§ Problem
Take the line containing "Instruction: Click the" and each line after it through the end of the data below, and return them exactly, minus any pictures.

§ Available data

■ ■ ■ ■ ■ ■ ■

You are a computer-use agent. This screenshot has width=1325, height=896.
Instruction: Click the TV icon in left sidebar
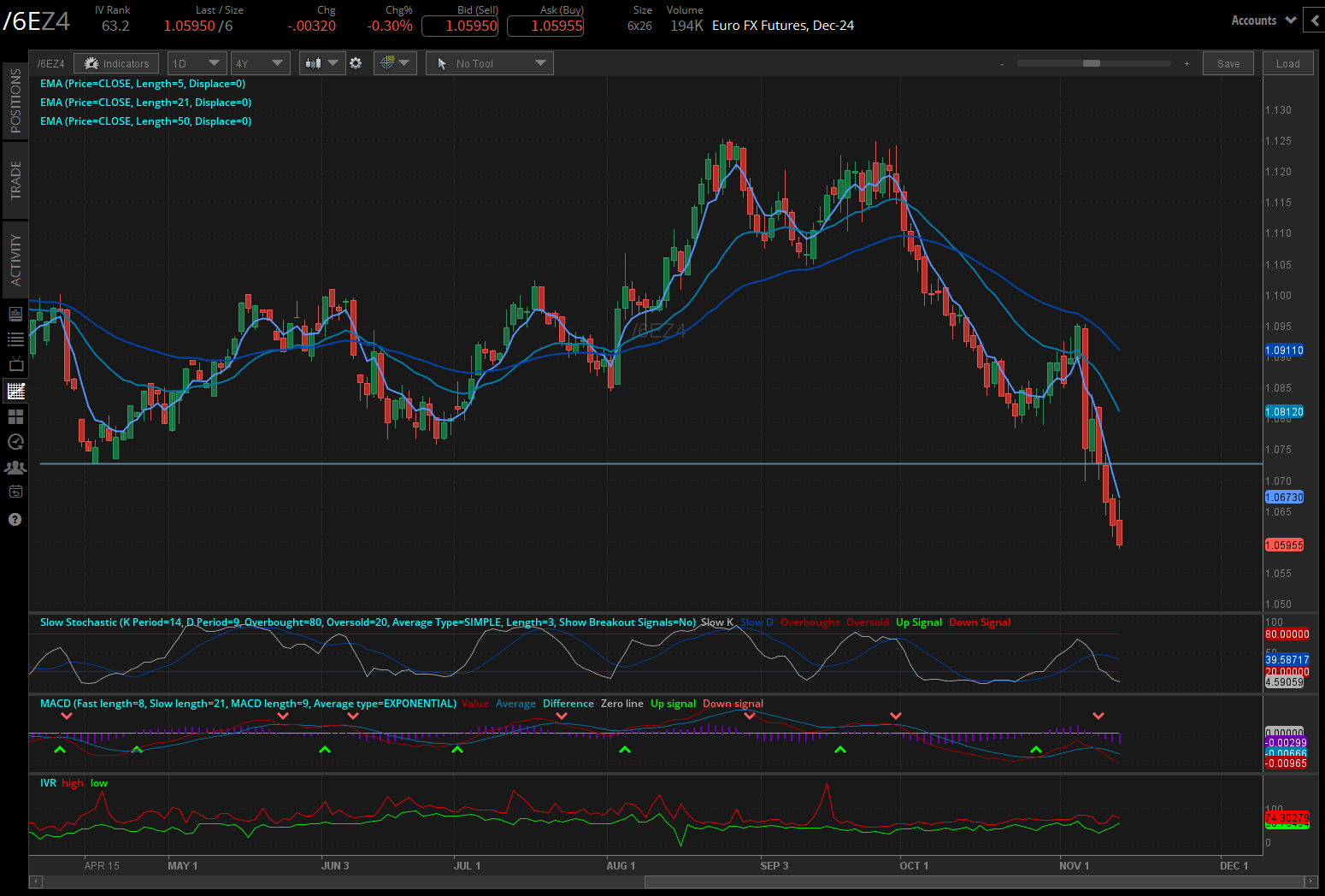click(15, 365)
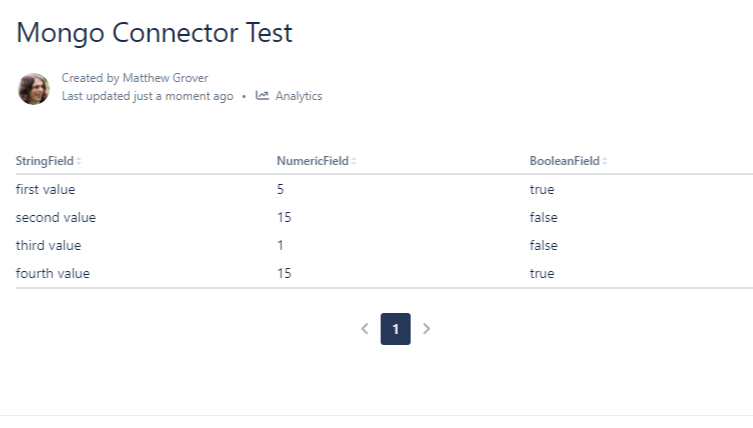Sort table by StringField arrow icon
The image size is (753, 428).
[x=79, y=161]
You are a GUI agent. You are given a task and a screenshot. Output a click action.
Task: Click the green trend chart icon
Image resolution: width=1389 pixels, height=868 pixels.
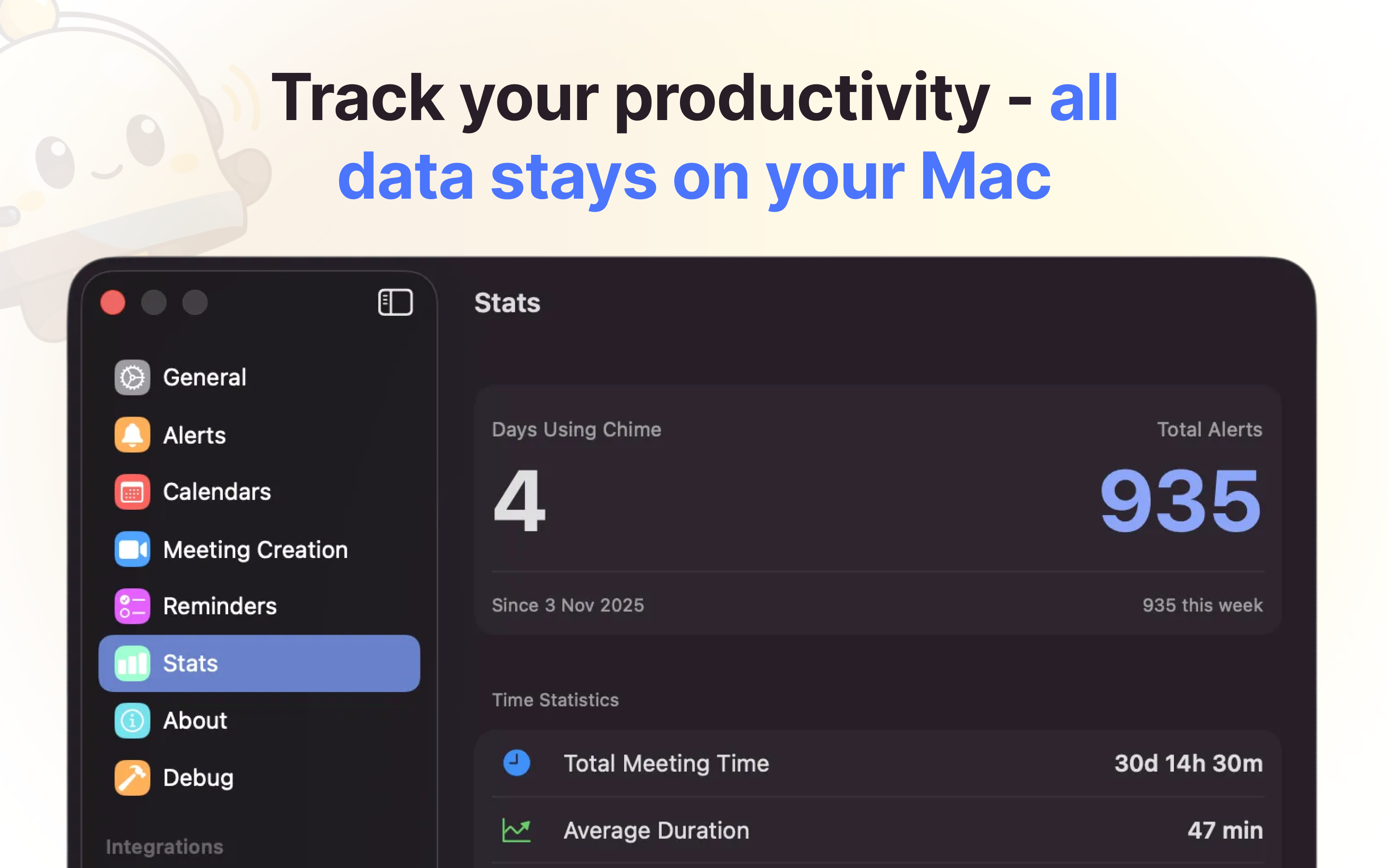coord(517,830)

■ ■ ■ ■ ■ ■ ■

§ Written solution
Instruction: Click the TV icon in left sidebar
click(15, 365)
Sort table by StringField arrow icon
The image size is (753, 428).
[x=79, y=161]
You are a GUI agent. You are given a task and a screenshot. Output a click action.
Task: Click the green trend chart icon
Image resolution: width=1389 pixels, height=868 pixels.
coord(517,830)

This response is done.